If we want to group messages in timed windows so that each window contains only records that arrived in Kafka in the exact time bucket before adding a message to bulk we should check the timestamp of the arriving message. After bulk insert (to database, Kafka, etc) save current time and use that time to manually check if arriving messages belong to the next batch. The first message that doesn’t belong to the batch will trigger bulk insert and start a new batch.
What if we are outputting metrics during the punctuate method? One solution is to remember the time of the last punctuate. New punctuate will do output only if the correct amount of time has passed. Again, for the purpose of example, let’s say that the first punctuate takes 1s to complete and the remaining 359 punctuate methods in succession take 1s to check (without metrics output), the application will process messages for 8 seconds before bulk insert. The batch collect period has been shortened by 20% because of punctuate methods.
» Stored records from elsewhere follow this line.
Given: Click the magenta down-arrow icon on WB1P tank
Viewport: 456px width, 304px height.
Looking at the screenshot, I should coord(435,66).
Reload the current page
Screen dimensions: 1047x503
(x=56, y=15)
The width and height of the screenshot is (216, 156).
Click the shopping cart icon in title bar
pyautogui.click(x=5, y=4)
Why does it last only 8 seconds?
Kafka Stream maps periods on regular and “correct” intervals by default. It will start counting from 0 always, for our configuration intervals this will look like: [0, 10000),[10000, 20000), … Note that Kafka Streams counts the duration of intervals in milliseconds. This means that the scheduled time for the first punctuate method is 10000ms from starting time. No matter how many input messages arrive, the first process method that finishes after 10000ms will trigger punctuate. The second punctuate is scheduled to occur 20000ms from starting time, it will not be affected by the duration of punctuate or process methods.
This will cause wrong metrics data (number of processed messages, latency time, etc).
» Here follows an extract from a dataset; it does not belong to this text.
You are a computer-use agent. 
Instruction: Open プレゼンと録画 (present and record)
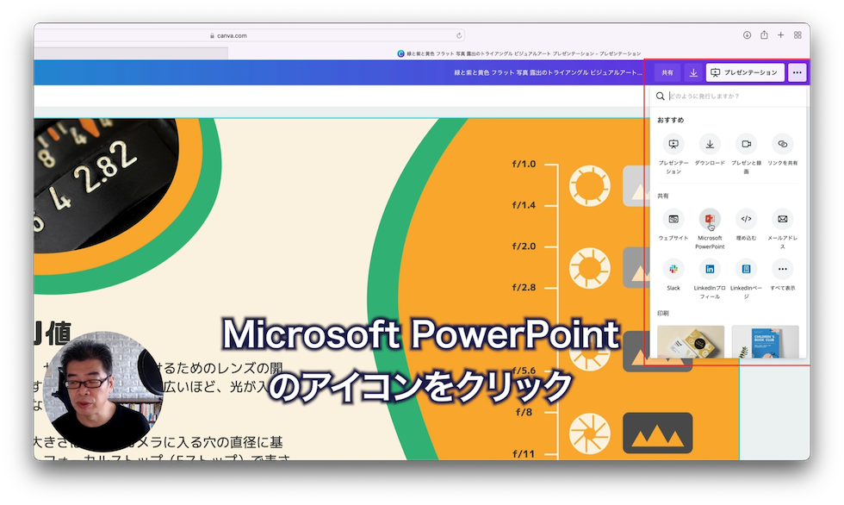click(746, 144)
Multiple punctuate calls in succession can occur if punctuate method lasts more than intended. For example, network slowdown occurs during database population and high database usage is present (large insert in the same tables, thus locking the table and preventing access), results in punctuate last longer that 10 seconds (our interval period); for example, it lasted 30 seconds. This means that the next processed will trigger punctuate again, followed by two unwanted punctuate calls.
One can argue that, if we have such “slow” input, then stream processing is perhaps not the correct solution. This scenario can occur in systems with “fast” input; it all depends on the rate of messages and punctuate period. Many legacy systems still have regular downtimes, when batch jobs are run, database is updated, new deploy is in progress, etc. Scheduled downtimes in the legacy part of the system can affect the correctness of the stream processing part of the system and developers have to keep that in mind.
Another way to avoid the mentioned problems is to apply stateless processing. After each processed message sends the result to output topic, leave the batching to Kafka Producer. This will only shift problems down the line, as this introduces more database calls, more tcp/ip packets over the network and more IO calls, to replicate and permanently store Kafka messages on disks.
The Kafka Streams library provides a performant and scalable solution that can be incorporated into virtually any existing application. It’s developed with ease of use in mind. It provides most commonly used functions while allowing users to implement their own.
Kafka Streams is by no means a silver bullet and the same solution might not work in different use cases. Processor API is intended to be flexible, but that only places the implementation of corner cases on the user. High-Level Stream DSL provides several solutions for windowing and aggregations, while not covering all.
Some frameworks like Apache Flink put a strong emphasis on windowing and correctness, at some cost in performance or usability. No matter the framework, corner cases always require special care.